Records for the exercise:
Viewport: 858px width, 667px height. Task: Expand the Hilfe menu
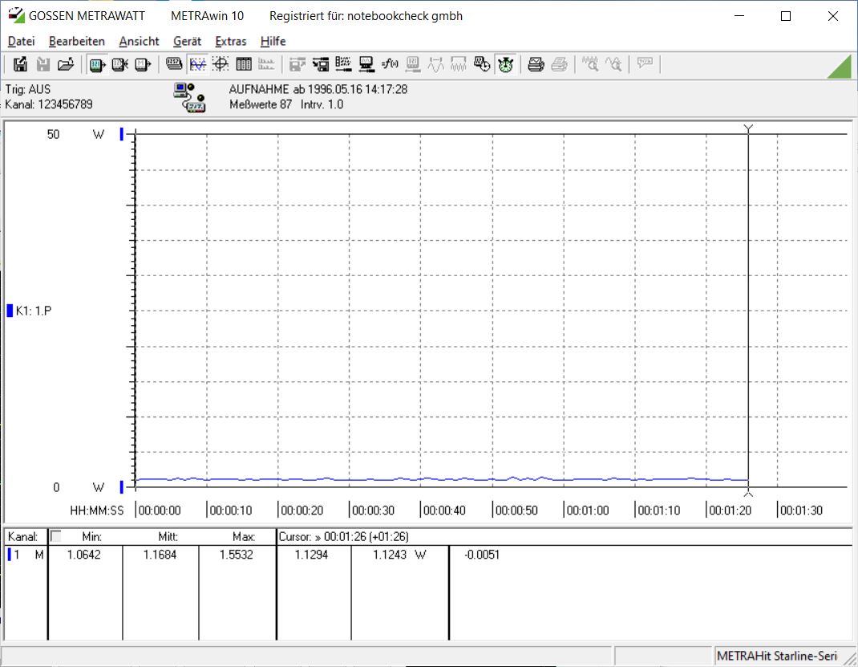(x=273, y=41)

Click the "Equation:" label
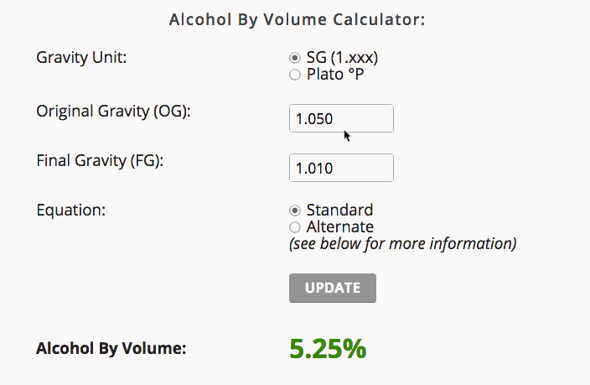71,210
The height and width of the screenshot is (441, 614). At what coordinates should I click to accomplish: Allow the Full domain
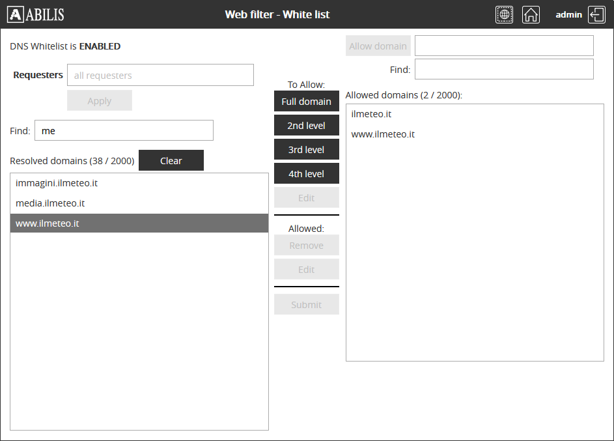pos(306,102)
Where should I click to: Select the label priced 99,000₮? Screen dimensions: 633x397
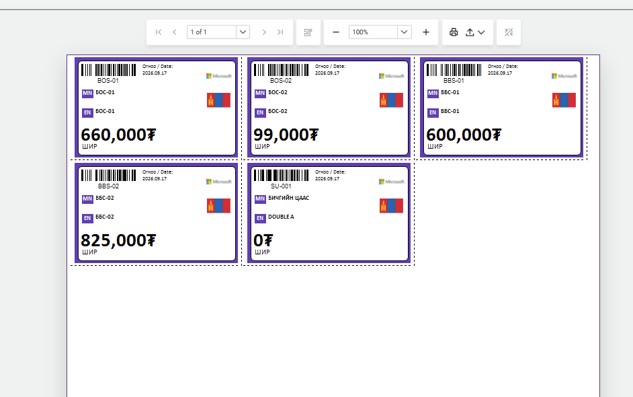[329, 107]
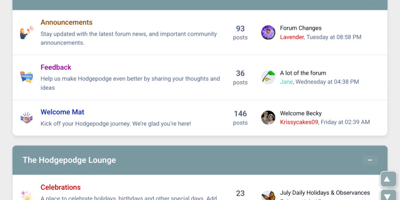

Task: Take the entries shown above and quote them verbatim, passing over the pictures.

Answer to the exercise:
Viewport: 858px width, 667px height. Task: Expand the Hilfe menu
(x=273, y=41)

Click the "Equation:" label
71,210
The height and width of the screenshot is (441, 614). At what coordinates should I click to accomplish: Allow the Full domain
pos(306,102)
Where should I click to: Select the label priced 99,000₮? Screen dimensions: 633x397
[329, 107]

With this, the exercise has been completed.